■ Text:
III. In the commercial and non-private sector, neither the liability for public broadcasting fees for permanent commercial or non-private establishments (Betriebsstätten) nor the liability for public broadcasting fees for motor vehicles not exclusively used for private purposes violates the principle of equal burdening.

1. The possibility of receiving public broadcasting services offers a benefit to the proprietors of permanent establishments. They can obtain information for their establishment from public broadcasting and use it to inform or entertain their employees or customers.  

2. An additional economic benefit for proprietors of permanent establishments is that they can receive broadcasting services in commercially or non-privately used motor vehicles. In the case of companies whose economic activity mainly consists in the use of motor vehicles, this benefit of use becomes their main benefit. In the case of rental cars, the benefit consists in the possibility of receiving public broadcasts which is relevant for the rental price.   

3. The legislatures have covered the entirety of these additional benefits in a constitutional manner. The benefit can be attributed to the proprietors of permanent establishments and commercially used motor vehicles. The specific structure of the fee schedule for permanent establishments and motor vehicles complies with the principle of equal burdening.

■ Record excerpts:
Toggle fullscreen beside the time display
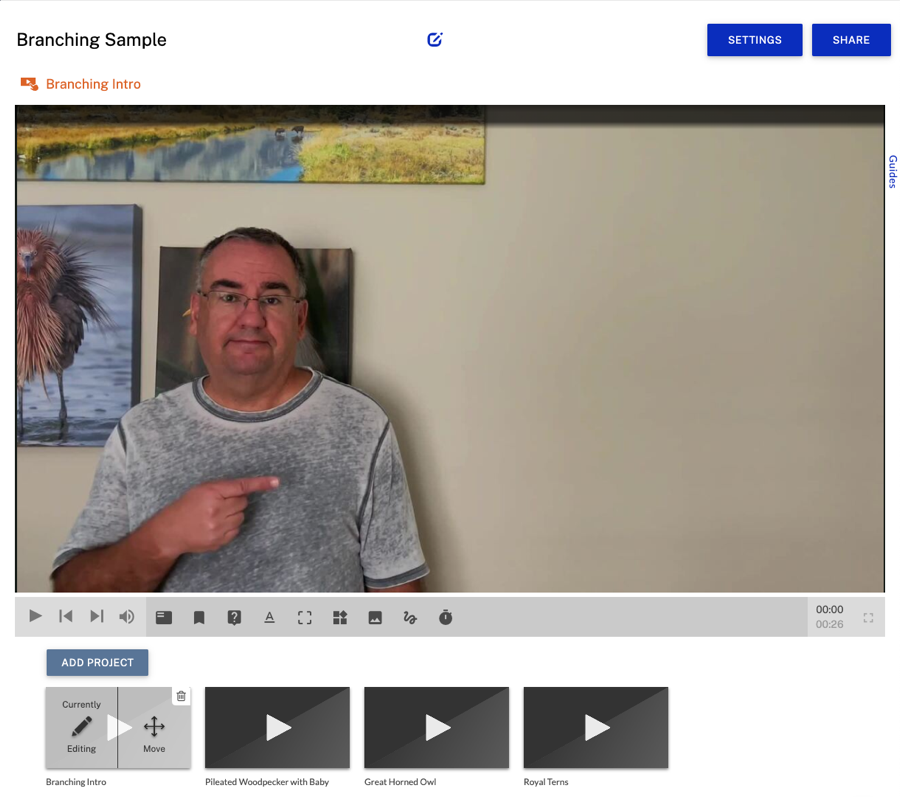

...

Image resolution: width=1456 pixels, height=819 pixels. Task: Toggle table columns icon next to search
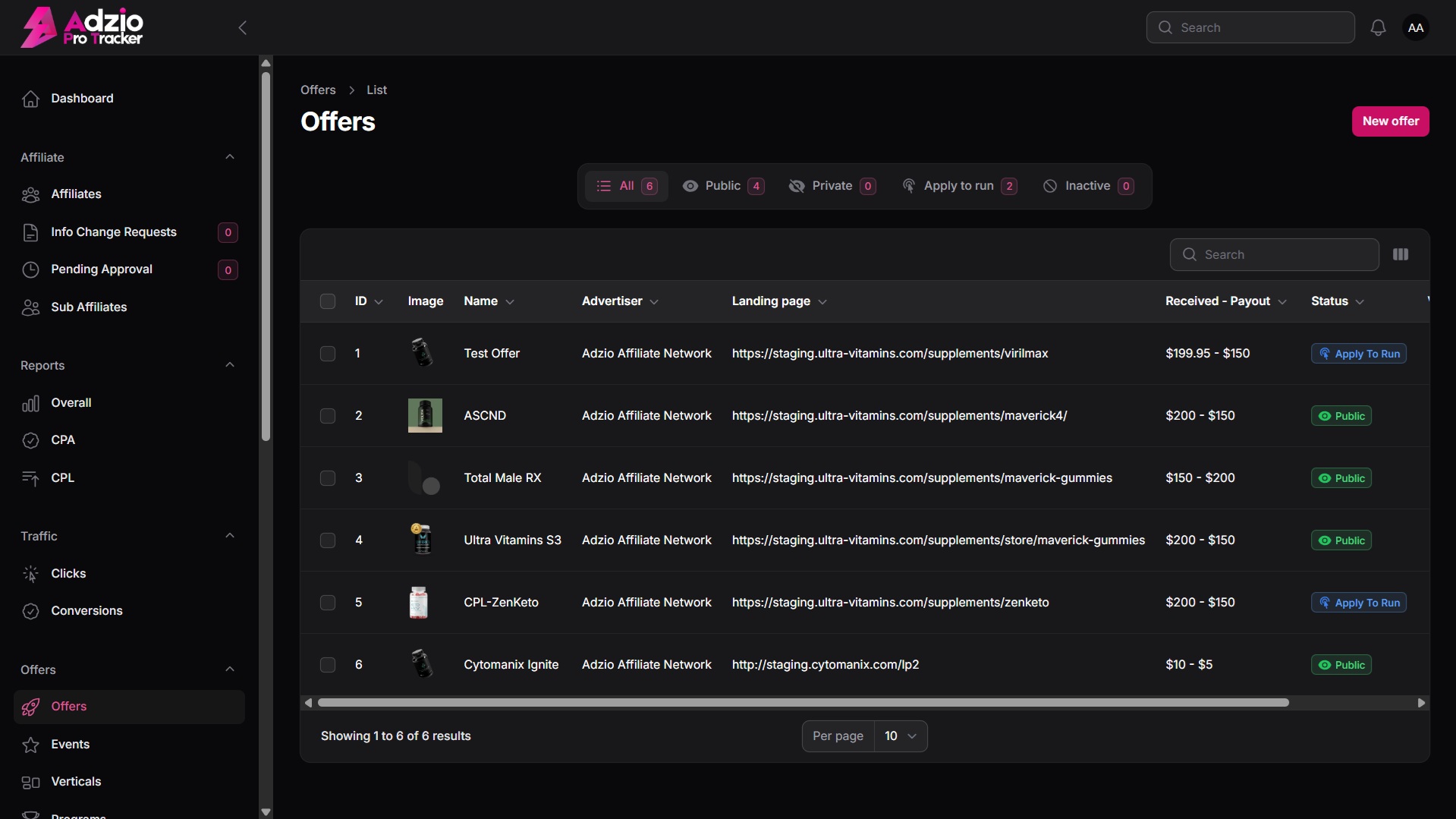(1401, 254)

■ Objective: In the text on public broadcasting fees, what does the benefit consist of in the case of rental cars?

■ The reply: The possibility of receiving public broadcasts, which is relevant for the rental price.